Practically speaking, I think there are roles for current LLMs in research. One is in the peer review process. LLMs can assist in evaluating the data-processing code used by scientists. Another is for brainstorming and the first pass at lit reviews.

darkoob12 · 2025-06-04T07:55:05 1749023705

Reproduciblity was never a serious issue in AI research community. I think one of the main reasons for explosive progress in AI was the open community and people could easily reproduce other people's research. If you look at top tier conferences you see that they share everything paper, latex, code, data, lecture video etc.

After ChatGPT big cooperations stopped sharing their main research but it still happens at academia.

mnky9800n · 2025-06-04T08:16:30 1749024990

I think what I would rather like to see is the reproduction of results from experiments that the AI didn't see but are well known. Not reproducing AI papers. For example, assuming a human can build it, would an AI, not knowing anything except what was known at the time, be able to design the millikan oil drop experiment? Or would it be able to design an Taylor-Coutte setup for exploring turbulence? Would it be able to design a linear particle accelerator or a triaxial compression experiment? I think an interesting line of reasoning would be to restrict the training data to what was known before a seminal paper was produced. Like take Lorenz atmospheric circulation paper, train an AI on only data that comes from before that paper was published. Does the AI produce the same equations in the paper and the same description of chaos that Lorenz arrived at?

[Gathered data entries]
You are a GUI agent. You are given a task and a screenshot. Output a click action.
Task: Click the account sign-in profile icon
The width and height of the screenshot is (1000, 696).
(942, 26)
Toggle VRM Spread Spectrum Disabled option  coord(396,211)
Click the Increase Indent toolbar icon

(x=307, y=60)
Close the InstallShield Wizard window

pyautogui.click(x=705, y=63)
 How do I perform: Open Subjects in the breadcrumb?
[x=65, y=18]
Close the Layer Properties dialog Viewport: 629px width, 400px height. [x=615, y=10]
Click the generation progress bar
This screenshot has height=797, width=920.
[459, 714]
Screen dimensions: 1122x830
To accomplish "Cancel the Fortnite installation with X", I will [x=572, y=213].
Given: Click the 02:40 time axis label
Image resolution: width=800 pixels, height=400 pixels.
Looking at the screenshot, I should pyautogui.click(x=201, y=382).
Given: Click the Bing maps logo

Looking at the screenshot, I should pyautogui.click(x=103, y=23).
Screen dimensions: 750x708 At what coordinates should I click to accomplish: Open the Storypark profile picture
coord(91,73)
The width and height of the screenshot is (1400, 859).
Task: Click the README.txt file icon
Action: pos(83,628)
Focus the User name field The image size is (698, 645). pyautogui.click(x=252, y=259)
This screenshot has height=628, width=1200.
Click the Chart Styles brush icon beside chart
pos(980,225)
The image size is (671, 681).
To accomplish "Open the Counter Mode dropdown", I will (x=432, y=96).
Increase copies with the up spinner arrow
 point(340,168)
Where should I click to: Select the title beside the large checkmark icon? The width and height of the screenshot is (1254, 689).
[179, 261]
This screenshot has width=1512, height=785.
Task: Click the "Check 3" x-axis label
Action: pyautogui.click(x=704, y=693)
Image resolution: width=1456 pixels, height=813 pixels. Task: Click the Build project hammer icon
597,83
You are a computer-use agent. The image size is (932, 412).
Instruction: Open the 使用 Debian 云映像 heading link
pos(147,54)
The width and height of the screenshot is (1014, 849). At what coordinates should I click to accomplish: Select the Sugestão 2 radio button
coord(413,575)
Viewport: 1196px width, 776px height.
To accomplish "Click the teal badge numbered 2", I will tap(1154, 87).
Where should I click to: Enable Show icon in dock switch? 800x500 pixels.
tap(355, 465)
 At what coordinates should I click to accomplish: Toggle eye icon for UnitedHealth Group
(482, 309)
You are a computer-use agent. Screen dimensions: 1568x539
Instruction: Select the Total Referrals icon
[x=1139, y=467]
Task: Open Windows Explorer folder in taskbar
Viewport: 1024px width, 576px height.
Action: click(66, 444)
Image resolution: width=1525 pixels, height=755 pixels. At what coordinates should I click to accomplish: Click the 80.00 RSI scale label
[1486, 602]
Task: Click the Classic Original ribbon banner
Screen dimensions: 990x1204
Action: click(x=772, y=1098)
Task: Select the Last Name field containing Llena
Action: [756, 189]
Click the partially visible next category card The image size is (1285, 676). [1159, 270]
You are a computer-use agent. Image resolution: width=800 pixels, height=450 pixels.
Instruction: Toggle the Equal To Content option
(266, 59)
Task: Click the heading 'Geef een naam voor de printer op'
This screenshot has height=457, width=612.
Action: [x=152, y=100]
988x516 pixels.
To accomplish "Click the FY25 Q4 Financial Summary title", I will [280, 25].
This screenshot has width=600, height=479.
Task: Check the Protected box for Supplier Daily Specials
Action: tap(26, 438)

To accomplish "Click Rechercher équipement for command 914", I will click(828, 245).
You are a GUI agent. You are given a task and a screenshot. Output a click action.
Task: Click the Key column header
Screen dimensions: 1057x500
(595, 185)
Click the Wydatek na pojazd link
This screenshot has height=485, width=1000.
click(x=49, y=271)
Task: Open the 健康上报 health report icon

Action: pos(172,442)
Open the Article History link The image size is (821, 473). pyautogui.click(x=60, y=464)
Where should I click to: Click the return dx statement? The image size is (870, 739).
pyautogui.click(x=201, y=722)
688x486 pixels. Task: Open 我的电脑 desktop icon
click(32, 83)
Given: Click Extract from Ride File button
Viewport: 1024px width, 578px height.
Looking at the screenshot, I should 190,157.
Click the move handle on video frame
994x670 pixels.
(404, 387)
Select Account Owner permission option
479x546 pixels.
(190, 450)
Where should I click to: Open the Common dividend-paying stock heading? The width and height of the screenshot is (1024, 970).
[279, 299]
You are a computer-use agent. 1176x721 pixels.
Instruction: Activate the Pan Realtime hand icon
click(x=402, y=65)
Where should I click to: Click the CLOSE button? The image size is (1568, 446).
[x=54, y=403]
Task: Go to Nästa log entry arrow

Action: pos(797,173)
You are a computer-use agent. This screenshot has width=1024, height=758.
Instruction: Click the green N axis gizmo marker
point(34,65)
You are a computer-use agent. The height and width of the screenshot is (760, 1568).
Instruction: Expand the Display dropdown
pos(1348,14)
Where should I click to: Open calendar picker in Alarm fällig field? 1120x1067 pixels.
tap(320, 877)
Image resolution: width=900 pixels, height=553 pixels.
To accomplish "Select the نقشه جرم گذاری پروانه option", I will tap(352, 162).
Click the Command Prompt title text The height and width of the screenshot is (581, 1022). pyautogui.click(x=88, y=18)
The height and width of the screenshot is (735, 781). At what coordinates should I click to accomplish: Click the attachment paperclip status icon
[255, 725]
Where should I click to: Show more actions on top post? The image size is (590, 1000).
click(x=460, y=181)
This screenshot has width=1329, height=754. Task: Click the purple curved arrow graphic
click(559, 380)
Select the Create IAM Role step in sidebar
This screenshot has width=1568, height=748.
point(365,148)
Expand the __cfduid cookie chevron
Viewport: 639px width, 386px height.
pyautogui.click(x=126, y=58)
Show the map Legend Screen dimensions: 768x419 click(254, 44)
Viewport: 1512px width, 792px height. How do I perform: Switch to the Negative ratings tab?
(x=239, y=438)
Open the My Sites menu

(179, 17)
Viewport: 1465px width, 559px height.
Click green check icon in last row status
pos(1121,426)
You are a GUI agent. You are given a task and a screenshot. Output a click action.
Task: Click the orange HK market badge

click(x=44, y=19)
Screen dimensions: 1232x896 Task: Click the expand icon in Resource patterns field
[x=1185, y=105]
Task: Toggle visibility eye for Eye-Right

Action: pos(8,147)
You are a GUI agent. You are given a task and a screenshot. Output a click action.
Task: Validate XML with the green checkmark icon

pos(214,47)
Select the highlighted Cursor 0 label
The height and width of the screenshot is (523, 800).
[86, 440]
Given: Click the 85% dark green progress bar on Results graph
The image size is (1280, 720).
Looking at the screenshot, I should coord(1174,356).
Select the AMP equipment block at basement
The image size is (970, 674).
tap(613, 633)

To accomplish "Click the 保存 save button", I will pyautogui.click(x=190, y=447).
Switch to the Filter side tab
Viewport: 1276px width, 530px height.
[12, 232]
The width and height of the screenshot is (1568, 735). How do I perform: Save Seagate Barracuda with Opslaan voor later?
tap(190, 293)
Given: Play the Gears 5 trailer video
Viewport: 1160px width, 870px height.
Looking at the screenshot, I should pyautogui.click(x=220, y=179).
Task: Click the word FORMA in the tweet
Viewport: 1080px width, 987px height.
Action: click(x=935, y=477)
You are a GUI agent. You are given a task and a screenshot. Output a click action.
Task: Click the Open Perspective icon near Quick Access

(ACTION ITEM): Can you write what comes next in the forum thread on AI in scientific research, picking up after its last post? None of the items are needed here.

(REPLY):
raxxorraxor · 2025-06-04T10:59:02 1749034742

You probably have to fight quite a few battles because many people know their papers aren't reproducible. More politics than science really.

It would be the biggest boon to science since sci-hub though.

And since a large set of studies won't be reproducible, you need human supervision as well, at least at first.

thrance · 2025-06-04T00:38:18 1748997498

Side note: I wonder why it's not normalized for more papers to come with a reference implementation. Wouldn't have to be efficient, or even be easily runnable. Could be a link to a repository with a few python scripts.

mike_hearn · 2025-06-04T07:35:13 1749022513

Sometimes papers do. Like everything with academia, there's no consistency and it varies mostly by field. It's especially common in CS and less common in other fields.

The main reason people don't do it is because incentives are everything, and university/government management set bad incentives. The article points this out too. They judge academics entirely by some function of paper citations, so academics are incentivized to do the least possible work to maximize that metric. There's no positive incentive to publish more than necessary, and doing so can be risky because people might find flaws in your work by checking it. So a lot of researchers hide their raw data or code for as long as possible. They know this is wrong and will typically claim they'll publish it but there's a lot of foot dragging, and whatever gets released might not be what they used to make the paper.

In the commercial world the incentives are obviously different, but the outcomes are the same. Sometimes companies want the ideas to be used as they compliment the core business, other times the ideas need to be protected to be turned into a core business. People like to think academics and industrial research are very different but everyone is optimizing for some metric, whether they like it or not.

thaumasiotes · 2025-06-04T03:05:13 1749006313

> Before it can do that, I have no hope that it can produce novel ideas.

Producing novel ideas is the most famous trait of current LLMs, the thing people are spending all their time trying to prevent.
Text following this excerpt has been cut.